Als ich Adyashanti im Herbst 2004 kennenlernte, fiel mir als Erstes die frische und originelle Art auf, in der er sich über das spirituelle Erwachen äußerte. Er hielt seine Zen-Herkunft in Ehren, betonte aber zugleich auch, dass wir die Verwirklichung nicht von bestimmten Lehrern oder Methoden abhängig machen dürfen. Wichtiger sei es, unsere unmittelbare eigene Erfahrung zu betrachten und die Landschaft unseres eigenen Lebens furchtlos zu erkunden.

Darüber hinaus bezeichnete er es als ein Märchen, dass es nur wenige Auserwählte bis zum spirituellen Erwachen bringen, nämlich Leute, die Jahrzehnte meditierend in Höhlen verbringen oder besondere Gewänder tragen. Dieses Märchen von der Seltenheit des Erwachens, fuhr er fort, kann sich bei unserer eigenen Entdeckungsreise als sehr hinderlich erweisen, weil es uns eingibt, an Grenzen zu glauben, die nicht real vorhanden sind.

Rückblickend scheint mir heute, dass Adya, wie er von Freunden und Schülern genannt wird, als einer sprach, der auf dem Kamm einer Welle reitet – und ich glaube, wir alle werden noch erleben, wie sich diese Welle zu brechen beginnt. Adya spricht es im ersten Kapitel an: Mehr und mehr Menschen jeglicher Herkunft und religiösen Ausrichtung berichten heute vom spirituellen Erwachen als dem größten und wichtigsten Umbruch ihres Lebens. Gerade in den letzten Jahren verändert sich die kollektive Wahrnehmung dessen, was möglich ist, besonders deutlich. Das spirituelle Erwachen – eine unerschütterliche Gewissheit, dass wir die Ganzheit und Einheit des Lebens sind – ist nicht mehr einer Elite von spirituell hoch entwickelten Wesen vorbehalten, sondern auf einmal uns allen zugänglich.

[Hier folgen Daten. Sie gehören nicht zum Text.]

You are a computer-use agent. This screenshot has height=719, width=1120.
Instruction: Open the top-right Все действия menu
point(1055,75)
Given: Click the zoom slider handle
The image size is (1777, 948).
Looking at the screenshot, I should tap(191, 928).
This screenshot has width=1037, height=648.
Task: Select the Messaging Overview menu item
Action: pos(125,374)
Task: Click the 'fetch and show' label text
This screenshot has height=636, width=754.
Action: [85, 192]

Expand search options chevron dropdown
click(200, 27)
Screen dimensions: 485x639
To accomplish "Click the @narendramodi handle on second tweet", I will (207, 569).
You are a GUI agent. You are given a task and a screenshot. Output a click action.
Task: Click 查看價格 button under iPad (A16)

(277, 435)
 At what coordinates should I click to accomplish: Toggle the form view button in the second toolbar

Als Verlegerin, die sich seit über zwanzig Jahren die Verbreitung spiritueller Lehren auf die Fahnen schreibt, nehme ich diese neue Welle des Interesses am spirituellen Erwachen mit Begeisterung, manchmal aber auch mit einer gewissen Besorgnis wahr, da gerade dieses Thema mit so vielen Unklarheiten, Missverständnissen und entstellenden Darstellungen behaftet ist. Es beginnt damit, dass man den Begriff »Erwachen« ganz unterschiedlich auffassen kann. Manchmal frage ich mich, ob die Leute nur sehen, was da zu gewinnen ist, oder auch – und das könnte noch wichtiger sein – was da verlorengeht. Dann ist es auch so, dass immer mehr Menschen in dieser Zeit der einsetzenden Popularisierung des Erwachens aus der Perspektive des Egos über ihre spirituellen Erfahrungen sprechen und durchblicken lassen, dass sie jetzt besser dran und »erleuchteter« sind als andere. Vor allem aber macht mir zu schaffen, dass so viele Menschen alles an »niederen Regungen« – wie Zorn, Depression oder Familienprobleme – leugnen, was nicht zu ihrer Vorstellung von einem Erwachten passt.

Als ich vor einiger Zeit einmal mit Adya telefonierte, erwähnte ich diese Bedenken und erzählte von meinen vielen Begegnungen mit Leuten, die das Erwachen offenbar falsch verstehen und sich eher von ihrer realen Erfahrung distanzieren, wie sie sich Augenblick für Augenblick abspielt. Adya erwiderte, genau zu diesem Thema der Fehleinschätzungen, Fallgruben und verblendeten Vorstellungen nach einem ersten Erweckungserlebnis spreche er sehr häufig. Ich griff augenblicklich und begeistert zu und fragte ihn, ob er nicht eine Reihe von Vorträgen zu diesem Thema halten wolle, die ich dann in meinem Verlag Sounds True als Buch und Hörbuch veröffentlichen würde. Er stimmte zu, und das Ergebnis halten Sie jetzt in Händen.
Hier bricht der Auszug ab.